To be able to treat ArraySegment directly like an array, you must cast it to IList with "as". This is described as the proper behavior here:
and here:
Specifically, Microsoft document says:
If you want to retrieve an element by its index in the ArraySegment object, you must cast it to an IList object and retrieve it or modify it by using the IList.Item[Int32] property. The following example retrieves the element in an ArraySegment object that delimits a section of a string array.
What's perplexing is that IList has methods like "Remove" and "RemoveAt". You would expect those to not work on an arraysegment cast as a List. I tested this, and in fact calling Remove throws a runtime error. But the compiler doesn't catch the problem.
I'm surprised that Microsoft considered this acceptable behavior in the design of ArraySegment.
I was trying to brainstorm a wrapper class or some way to hide the List methods that shouldn't be called on the ArraySegment as List. But I couldn't come up with anything.
Does anyone have a suggestion on how to fix this?
EDIT: IReadOnlyList has been suggested instead of IList.
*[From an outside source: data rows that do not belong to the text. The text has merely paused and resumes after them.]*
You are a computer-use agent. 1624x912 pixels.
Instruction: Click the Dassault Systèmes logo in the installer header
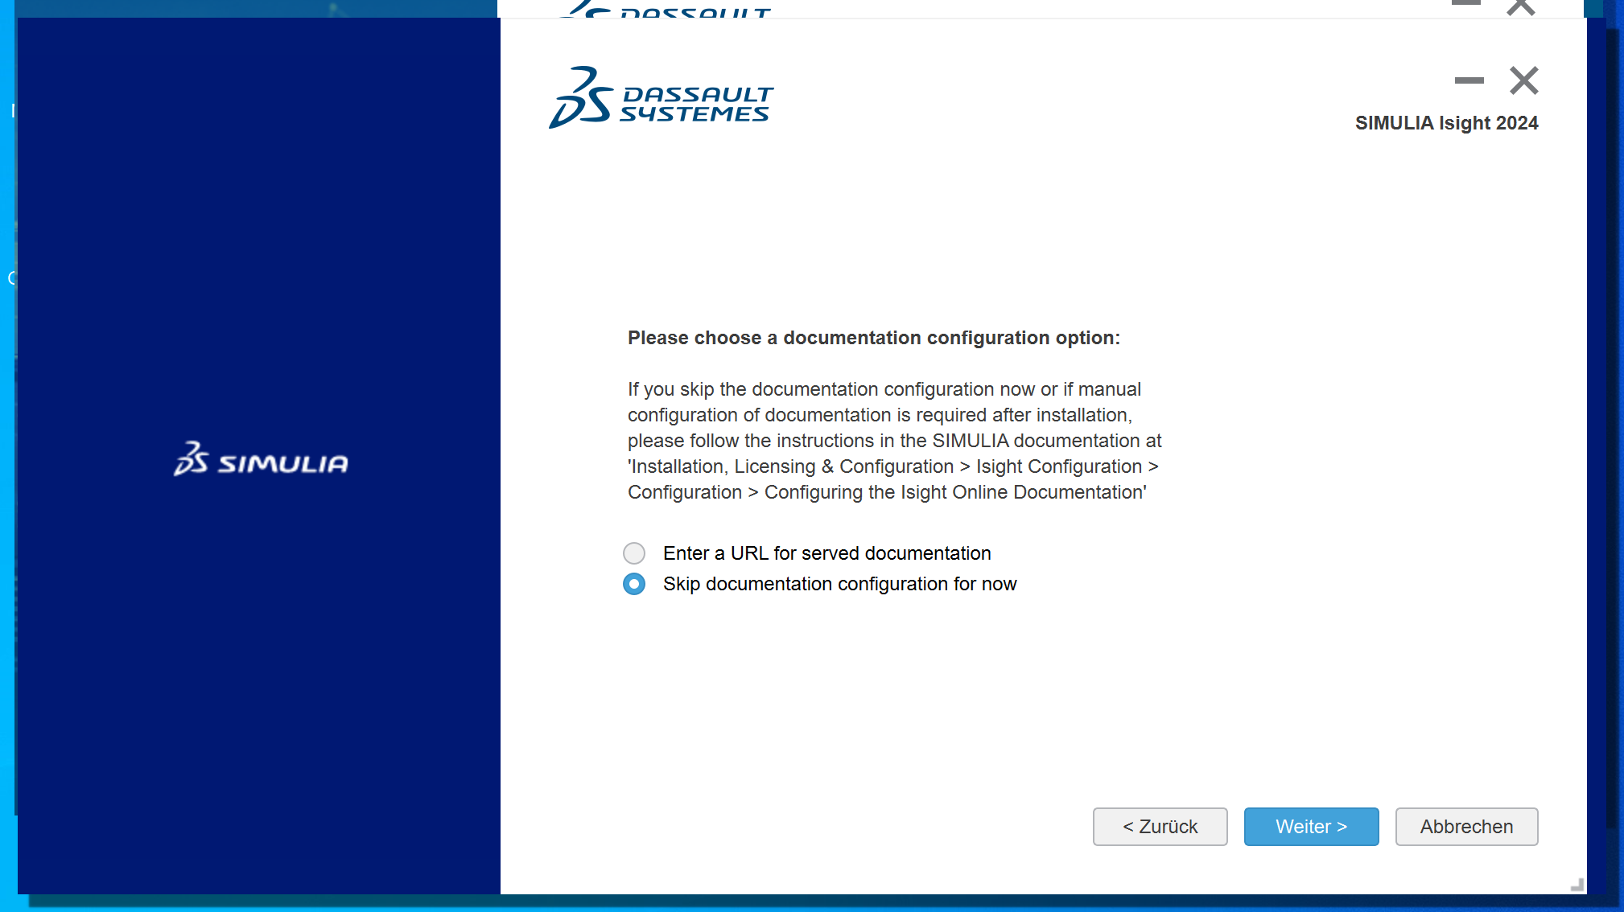point(661,98)
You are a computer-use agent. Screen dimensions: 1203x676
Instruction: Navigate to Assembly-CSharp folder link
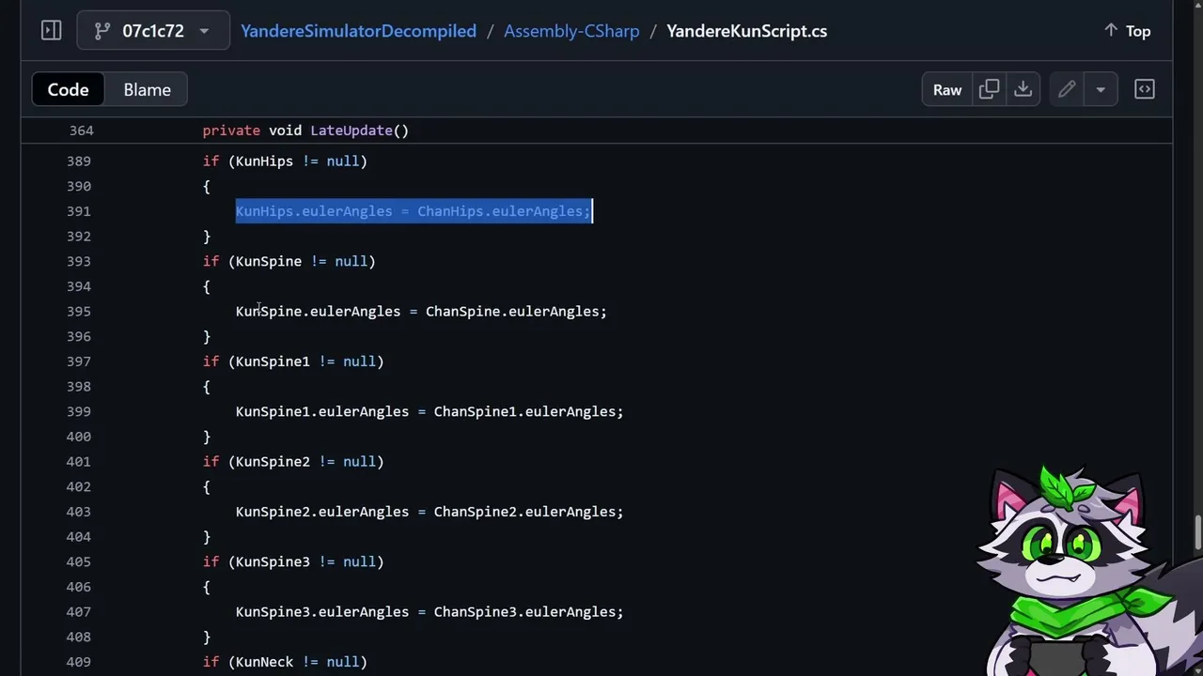(571, 31)
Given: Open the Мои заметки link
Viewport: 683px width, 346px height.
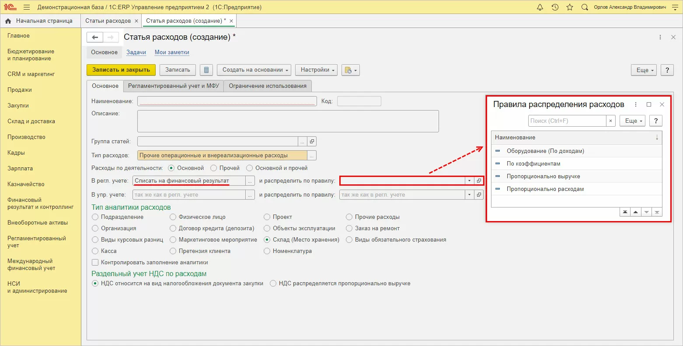Looking at the screenshot, I should 172,52.
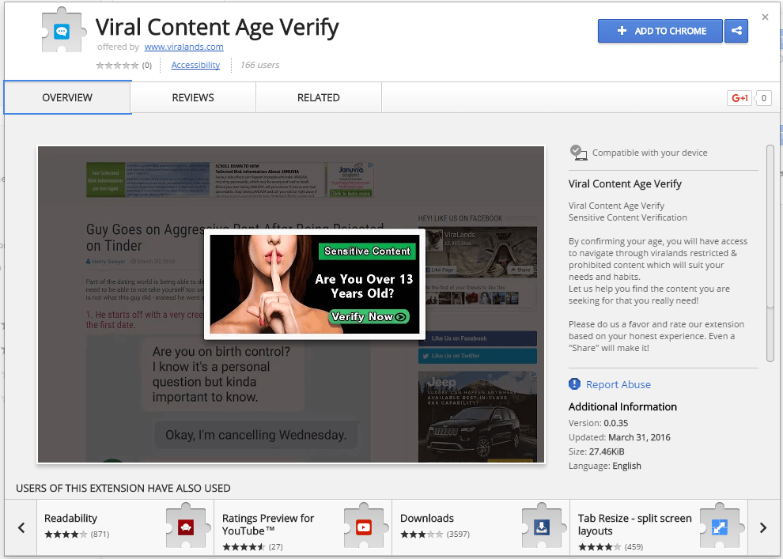Close the extension details dialog
783x559 pixels.
tap(765, 17)
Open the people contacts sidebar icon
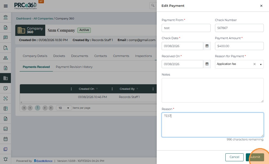Screen dimensions: 269x164 point(5,58)
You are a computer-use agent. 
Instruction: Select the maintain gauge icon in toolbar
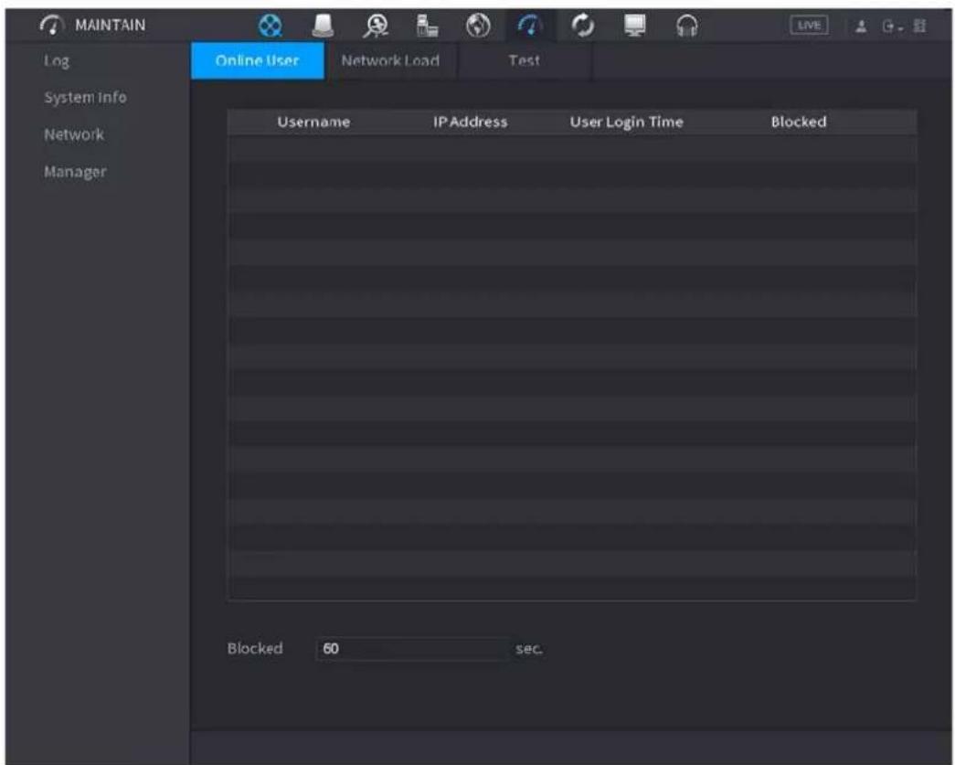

IReadOnlyList causes the List to completely read-only, preventing you from modifying the value of elements stored in underlying array. I want to be able to modify the original array values. I just don't want to be able to write list.Remove() or list.Add() since it's clearly wrong and the compiler shouldn't be allowing it.
To anyone who might suggest Span as an alternative:
I am aware of Span, but Span currently has limitations in .NET Framework and Standard. Specifically, it can only be used as a local variable, and thus cannot be passed to other methods.
And to be honest, I actually think Microsoft's IEnumerable heirarchy leaves a bit to be desired -- I can't figure out any way to make an Indexable sequence like List without it offering Add/Remove functionality. ICollection doesn't support Indexing. If anyone has suggestions on that issue itself, I'm all ears.